(Collection entries)
[Start of Attachment]

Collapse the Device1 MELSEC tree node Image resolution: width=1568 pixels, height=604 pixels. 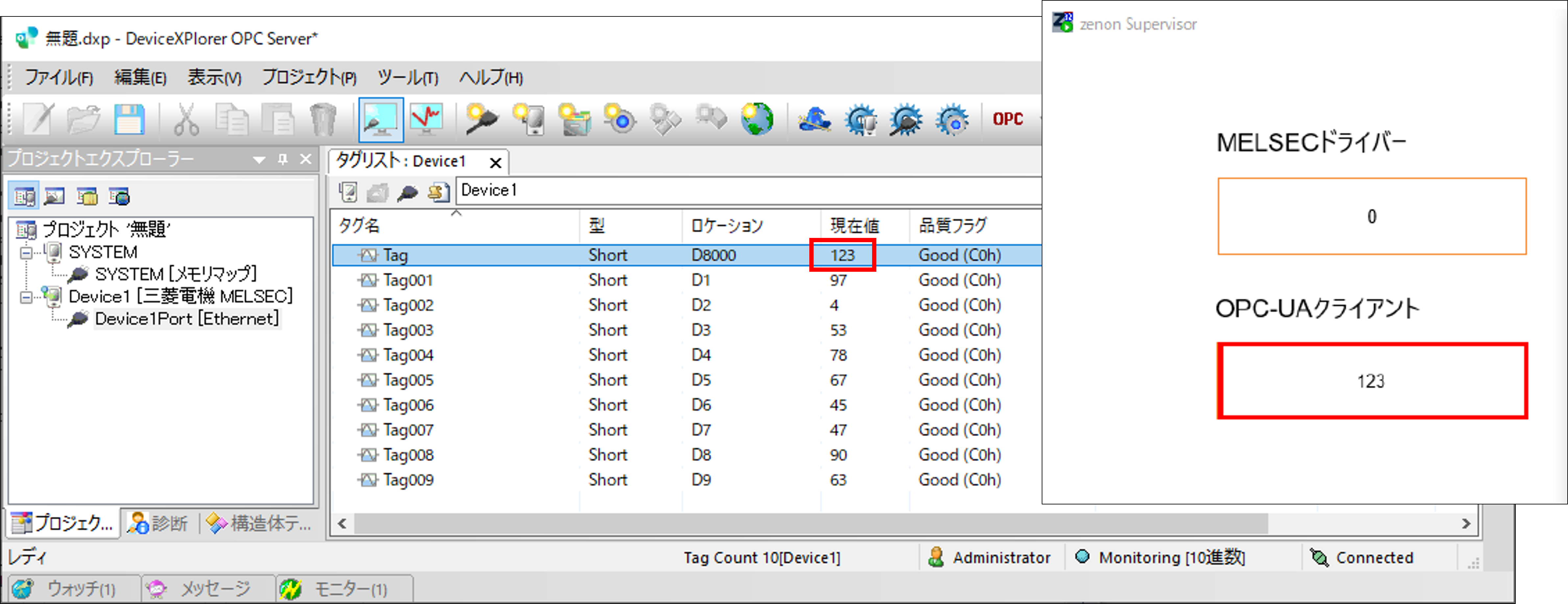26,297
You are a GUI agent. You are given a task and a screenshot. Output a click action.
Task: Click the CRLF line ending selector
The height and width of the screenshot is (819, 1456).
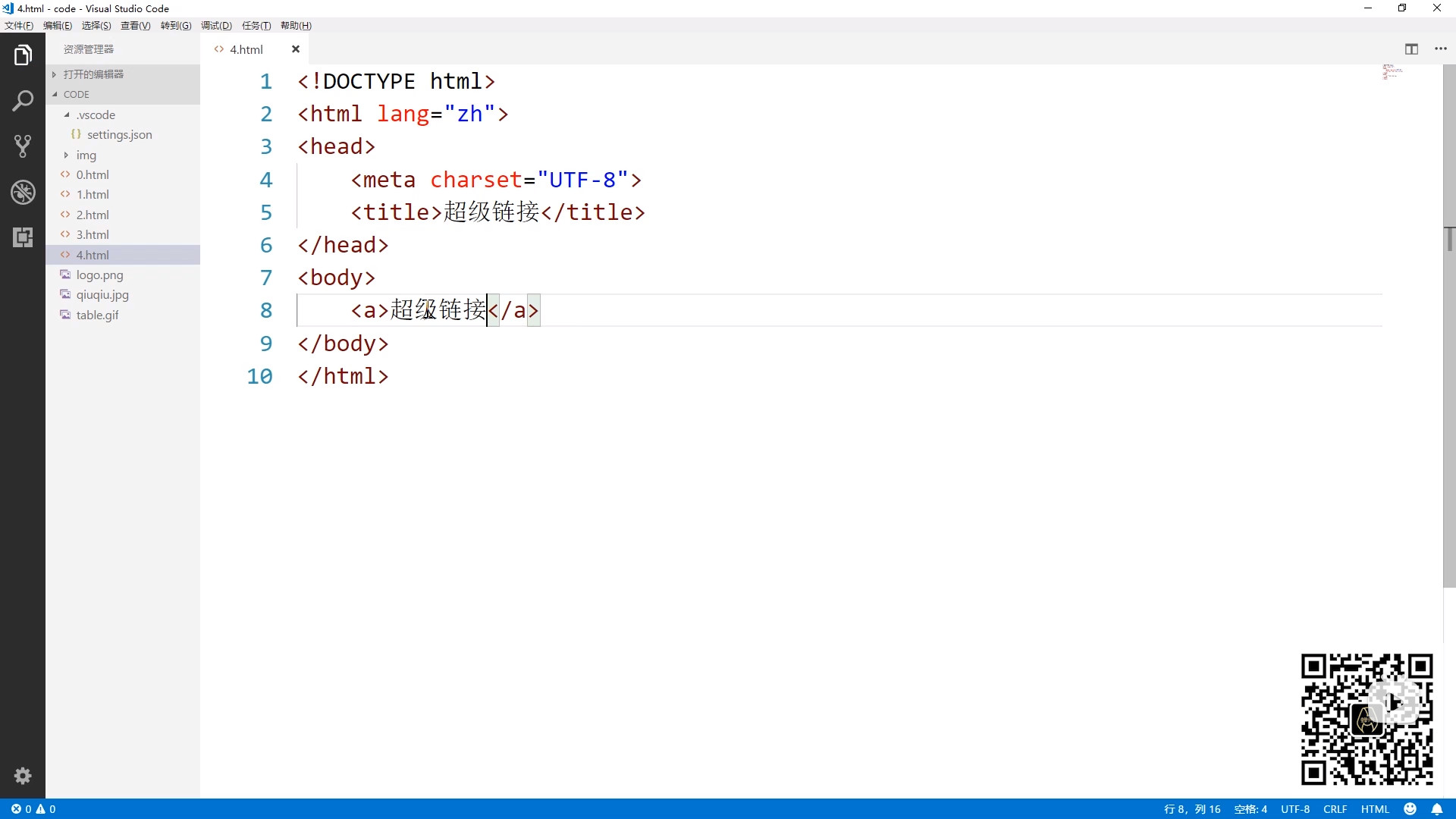[1335, 809]
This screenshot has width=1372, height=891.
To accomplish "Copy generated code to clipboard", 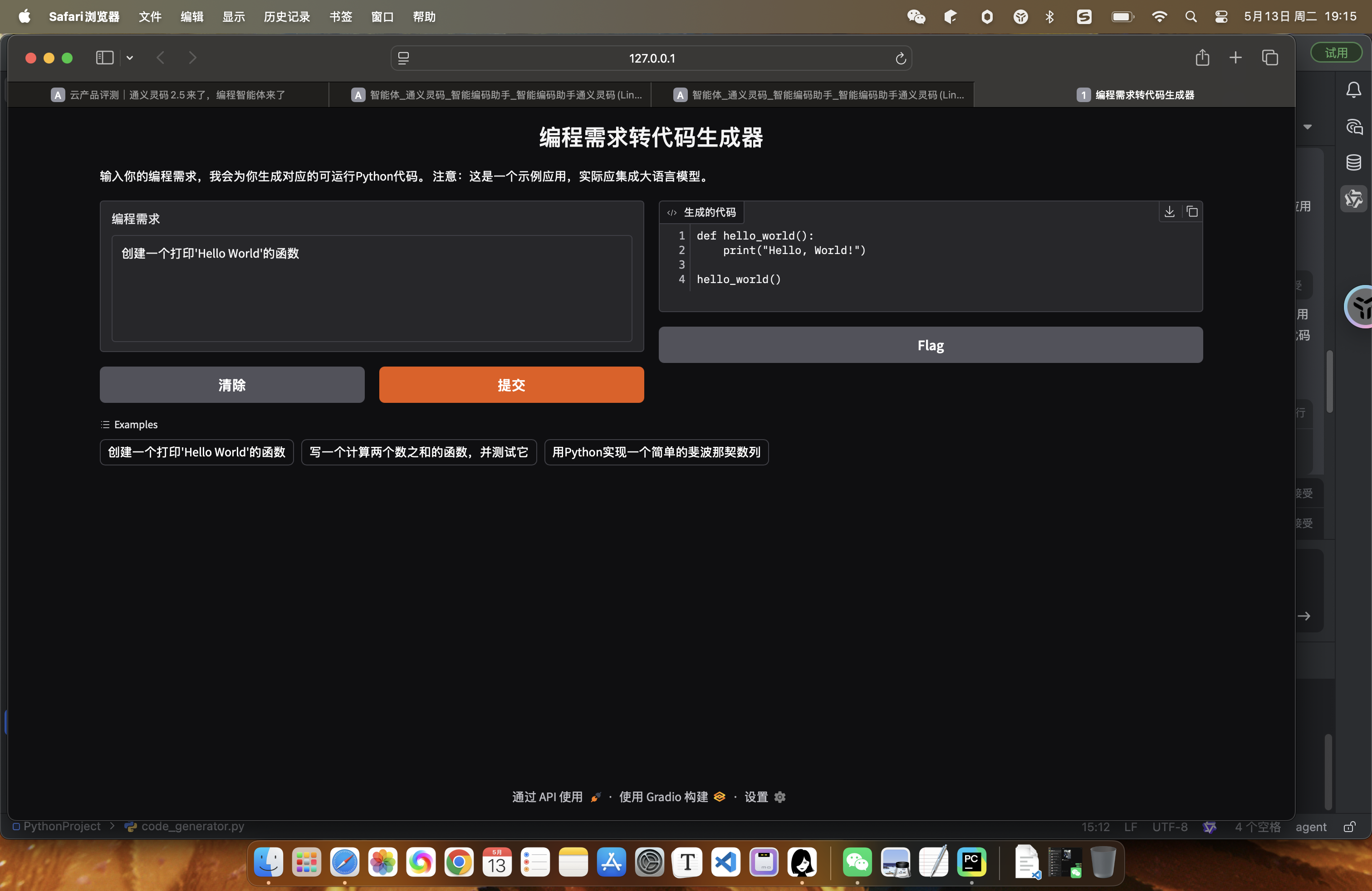I will pos(1191,212).
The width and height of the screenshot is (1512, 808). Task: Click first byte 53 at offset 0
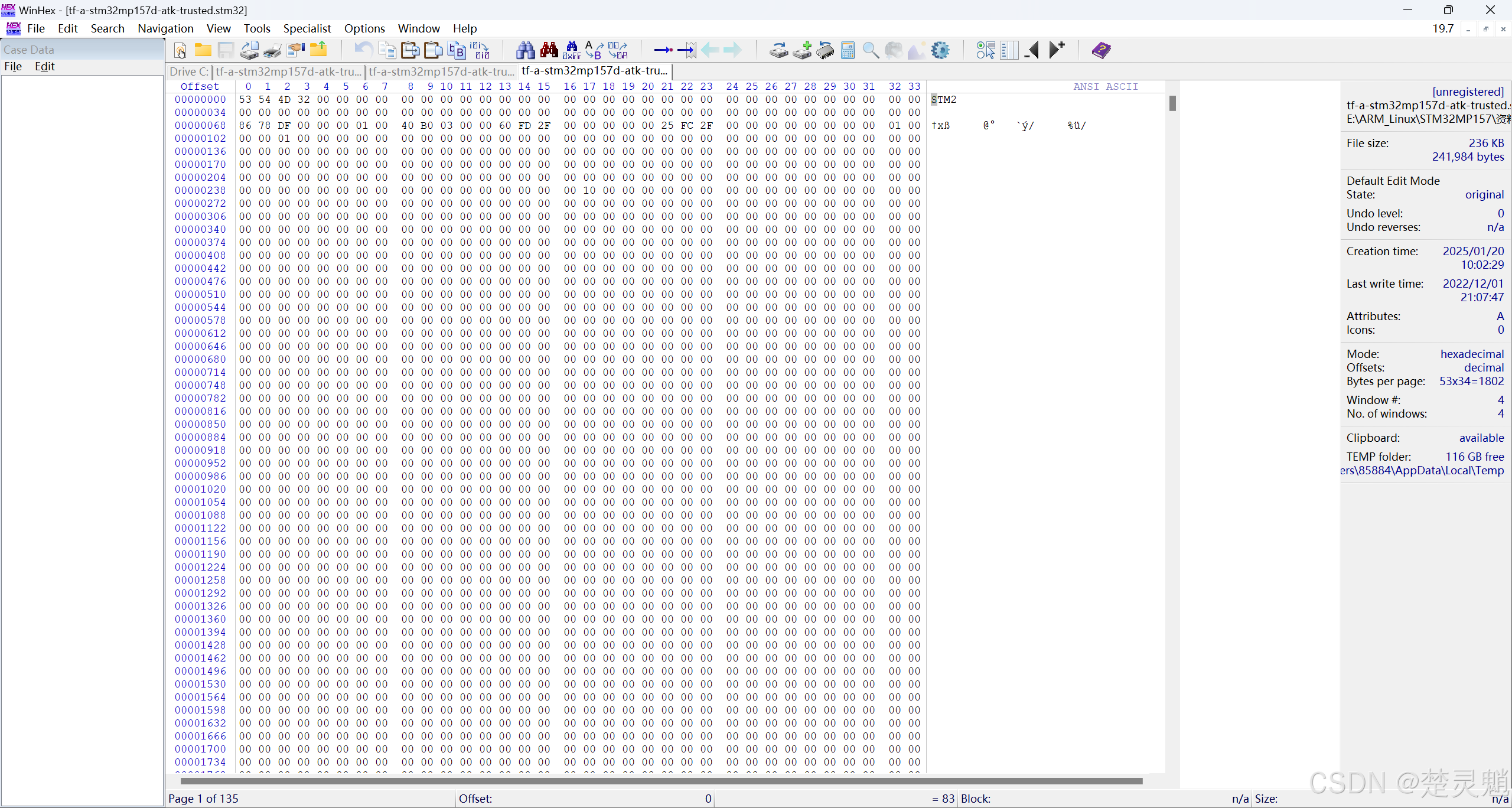coord(245,99)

[End of Attachment]

Please retype, exactly and with the pictures left out, the lines from the line containing "The width and" through the last line of the records above.

_Answer_:
The width and height of the screenshot is (1512, 808). Task: Click first byte 53 at offset 0
coord(245,99)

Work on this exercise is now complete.